2nd World Congress against Commercial Sexual Exploitation of Children

From Stockholm to Yokohama

Much has been done since 1996: action has been taken to remove children from exploitation and aid their recovery and reintegration into society; campaigns have increased public awareness and targeted specific groups whose understanding is vital; projects have sought to protect children particularly vulnerable to exploitation; research has improved understanding of exploiters, mechanisms and obstacles to overcome.

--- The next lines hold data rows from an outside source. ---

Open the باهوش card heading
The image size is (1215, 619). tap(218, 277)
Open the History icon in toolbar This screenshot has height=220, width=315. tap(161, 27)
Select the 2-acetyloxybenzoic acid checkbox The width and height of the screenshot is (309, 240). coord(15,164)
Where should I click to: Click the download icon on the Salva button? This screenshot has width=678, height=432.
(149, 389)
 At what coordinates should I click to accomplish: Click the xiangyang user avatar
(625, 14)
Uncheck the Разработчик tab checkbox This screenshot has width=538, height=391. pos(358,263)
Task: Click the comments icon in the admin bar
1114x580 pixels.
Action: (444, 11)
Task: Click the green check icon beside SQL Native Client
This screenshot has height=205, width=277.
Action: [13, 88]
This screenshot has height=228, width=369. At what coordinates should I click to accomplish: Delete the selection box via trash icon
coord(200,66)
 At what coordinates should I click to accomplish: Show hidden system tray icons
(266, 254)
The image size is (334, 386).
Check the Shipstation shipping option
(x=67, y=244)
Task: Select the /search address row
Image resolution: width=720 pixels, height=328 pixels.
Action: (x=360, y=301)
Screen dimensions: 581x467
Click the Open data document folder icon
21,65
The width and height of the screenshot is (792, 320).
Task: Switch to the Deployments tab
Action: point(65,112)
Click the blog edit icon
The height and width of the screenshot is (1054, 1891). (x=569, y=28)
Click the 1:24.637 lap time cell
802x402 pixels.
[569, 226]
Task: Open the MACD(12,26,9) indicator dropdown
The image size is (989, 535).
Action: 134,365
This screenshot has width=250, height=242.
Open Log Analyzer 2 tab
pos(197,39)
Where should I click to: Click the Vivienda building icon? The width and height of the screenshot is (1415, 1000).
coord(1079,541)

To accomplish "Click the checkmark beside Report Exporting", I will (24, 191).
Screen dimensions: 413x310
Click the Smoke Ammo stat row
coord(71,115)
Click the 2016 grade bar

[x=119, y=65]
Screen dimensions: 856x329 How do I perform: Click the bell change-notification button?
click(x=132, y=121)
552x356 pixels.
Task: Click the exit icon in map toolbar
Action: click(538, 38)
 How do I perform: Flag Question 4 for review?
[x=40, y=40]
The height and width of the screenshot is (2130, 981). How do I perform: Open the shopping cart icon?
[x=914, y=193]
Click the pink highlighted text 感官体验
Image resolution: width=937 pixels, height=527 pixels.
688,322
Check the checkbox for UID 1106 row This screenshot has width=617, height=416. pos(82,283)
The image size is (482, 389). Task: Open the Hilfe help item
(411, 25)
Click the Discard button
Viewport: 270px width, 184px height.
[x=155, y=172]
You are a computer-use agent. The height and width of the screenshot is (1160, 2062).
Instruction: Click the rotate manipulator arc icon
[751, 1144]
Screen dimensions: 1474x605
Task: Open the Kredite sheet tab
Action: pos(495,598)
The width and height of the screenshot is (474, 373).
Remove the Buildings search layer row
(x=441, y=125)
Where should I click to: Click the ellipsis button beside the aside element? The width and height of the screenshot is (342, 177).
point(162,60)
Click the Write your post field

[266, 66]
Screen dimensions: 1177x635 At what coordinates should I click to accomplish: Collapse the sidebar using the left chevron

An Optional Protocol to the Convention on the Rights of the Child on the Sale of Children, Child Prostitution and Child Pornography has been adopted and opened for signature. ILO Convention 182 was adopted in June 1999; it provides that ILO members shall take immediate and effective measures to prohibit and eliminate the worst forms of child labour, including child prostitution and child pornography. A Protocol to Prevent, Suppress and Punish Trafficking in Persons, Especially Women and Children, supplementing the United Nations Convention against Transnational Organized Crime, has also been adopted and opened for signature. National laws have been reviewed and strengthened, and more than 21 countries can now apply extraterritorial legislation, which allows the prosecution of nationals who have committed offences against children in other countries. Thirty-four countries have developed National Plans of Action against commercial sexual exploitation of children and 26 more are developing plans. But we have hardly begun to scratch the surface of the problem.

Demand and Supply

Every Year, millions of children are still sacrificed to gratify the sexual pleasure and profit-making motives of exploiters worldwide. It is impossible to say how many children are the victims of this criminal activity, for they are more often than not hidden - locked out of sight in seedy brothels, trucks plying trade along borders, sometimes far away from home in towns and countries to which they have been trafficked, or perhaps in middle-class suburban schools and shopping centres.

For no country is free of commercial sexual exploitation, no society immune and no child fully protected. Poverty, traditional practices, family dysfunction, drugs and conflict increase the vulnerability of children to exploitation of all forms, as does the very fact of being female. But the pressures of consumerism, misconceptions about sexuality and health, and above all increased demand and the profit motive mean that many children not normally considered vulnerable are also at risk. The isolating yet global world of new media sees children targeted by on-line stalkers and exploiters, while the child pornography trade reaches out ever faster and wider to those who exploit at a distance.

Demand is driven by both paedophiles and non-paedophile abusers. Supply is assured when poor families knowingly or unwittingly sell their children into sex, when 'granny' recruiters promise villagers an income through their children, by pimps and madames who see children as a commodity to be traded, by syndicates who traffick children like contraband goods. And much of this happens because of widespread complicity: taxi drivers who facilitate rendez-vous, hotel clerks who turn a blind eye, neighbours who forgive the man next door his little foibles. Wherever it happens, in whatever form and facilitated by whichever individual or group, one thing is certain: the commercial sexual exploitation of children is pervasive and it is never very far away.

Where will it take place?

The Conference Centre (in Pacifico Yokohama), Yokohama, Japan

Who will participate?

Government delegations, non-governmental organizations (NGOs), United Nations and other relevant intergovernmental bodies, private sector representatives, media.

Children and young people will also participate and, additionally, will meet from 13 to 16 December in Kawasaki, Japan, for a special youth event.